In our house we have only one DC and that is hard enough. I remember being EXHAUSTED in pregnancy and really needed rest and carbs all the time!

At this point, I am certain I don't want anymore DCs. DH is determined we will have at least one more which is incredibly easy to say when you are doing a fraction of the childcare, rarely do it alone and don't have to deal with feeling sick and knackered for 10 months.

Sorry total ranty hi-jack there... This sort of thing just gets my goat.

DecaffTastesWeird · 11/03/2015 09:39

Really irritating that he won't agree to getting a handyman. My DH recently relented and hired a cleaner. God send.

sparkysparkysparky · 11/03/2015 10:16

On the fatigue front -I suffer from it regularly for non - pregnancy related reasons. Have a word with midwife. There may be supplements or additions to your diet that you could do with. Once you get the swimming in mud feeling, your body is focusing on its main jobs and trying to stop you doing stuff that drain it. I know pregnancy means being tired but fatigue needs a bit more TLC.

Tiredmumno1 · 11/03/2015 10:37

Hiya Yanky Smile

I just wanted to say I know exactly how you feel with regards to being tired, if you didn't know I am 27 and half weeks myself, sorry haven't managed to talk to you for a little while. It is exhausting running around after my other 3 boys, and this pregnancy seems to be taking a lot out of me, although I really am trying. DP understands how I am feeling as I sat down and told him, he is as helpful as he can be when he comes home from work, and very supportive. Have you done the sitting down talk so he understands how it is you really feel. You still need you time to get some rest, it is impossible to just keep going with no support. I really hope your DH starts to realise it is not a bed of roses sometimes, and steps up a bit more. Wish I was closer, we could help each other out.

Sending you Thanks to make you feel better x

Bonbonbonbon · 11/03/2015 12:24

I empathise. I'm 28 weeks pregnant with twins and have a 2yo dd. i second the advice to ask your OB about additional supplements. I'm taking a prenatal, 1000mg calcium, 1200mg vitamin D, and extra folic acid. I also take thyroid medication. Have you had your thyroid checked?
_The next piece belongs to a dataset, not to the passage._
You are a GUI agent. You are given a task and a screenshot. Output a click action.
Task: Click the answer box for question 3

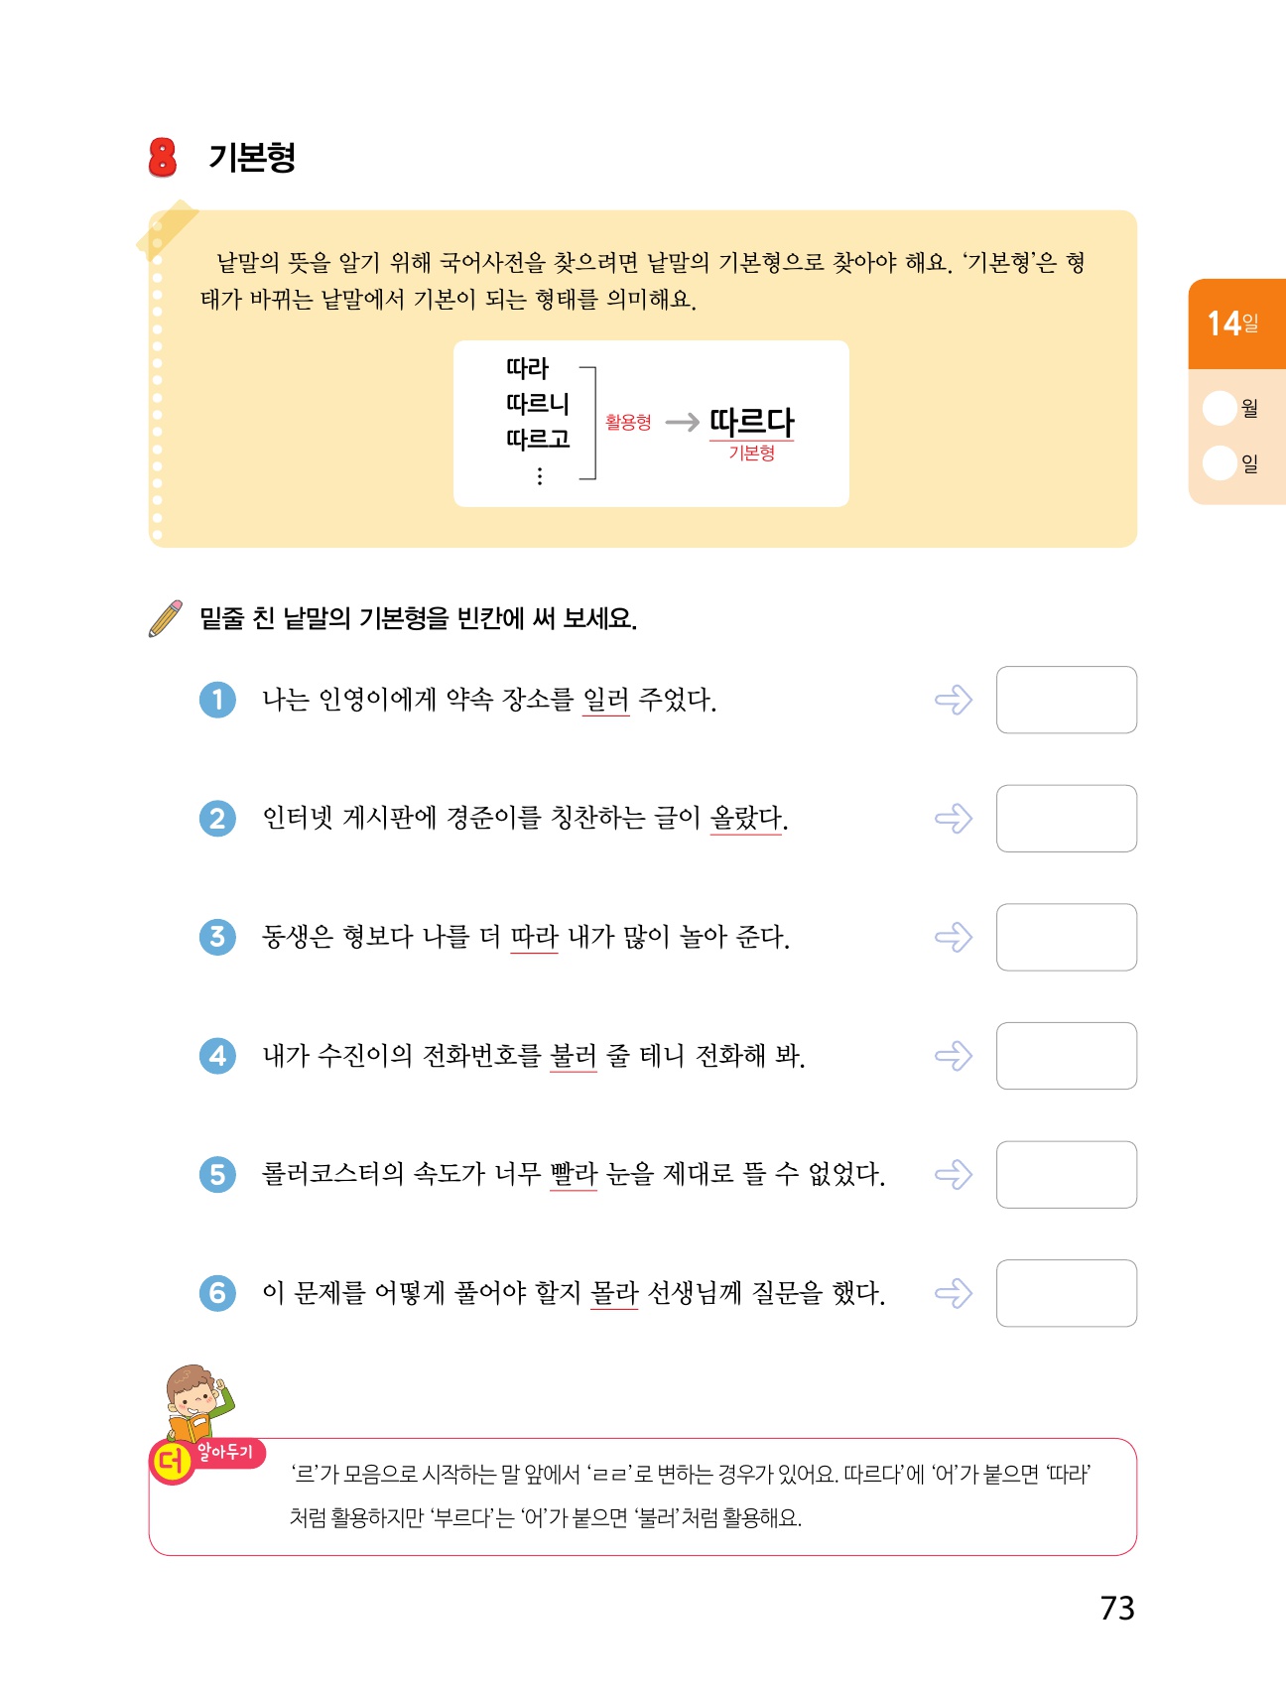click(1066, 937)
I wish I had a good answer for how to motivate your DH.

GotToBeInItToWinIt · 11/03/2015 12:35

YADNBU.

I have a 16 month old and am 23 weeks pregnant. We're moving house in 2 weeks (130 miles away) and can't afford a removal company so are doing it all ourselves. He's busy at work so working longer hours than normal so this translates as me doing it all. DD doesn't sleep. I suffer from insomnia. I know it's not his fault that he has a lot on at work, I just feel like I need some acknowledgement (and goddam sympathy!) for how exhausted I am. My hips hurt, my back hurts, my head hurts and I JUST WANT A BREAK.

Grin
CheerfulYank · 13/03/2015 23:06

Tired! Shock I'm so, so happy for you! Will pm when I have a second. :)

Last night DH asked what I'd like him to do around the house, then actually did it, so I feel he may be getting it!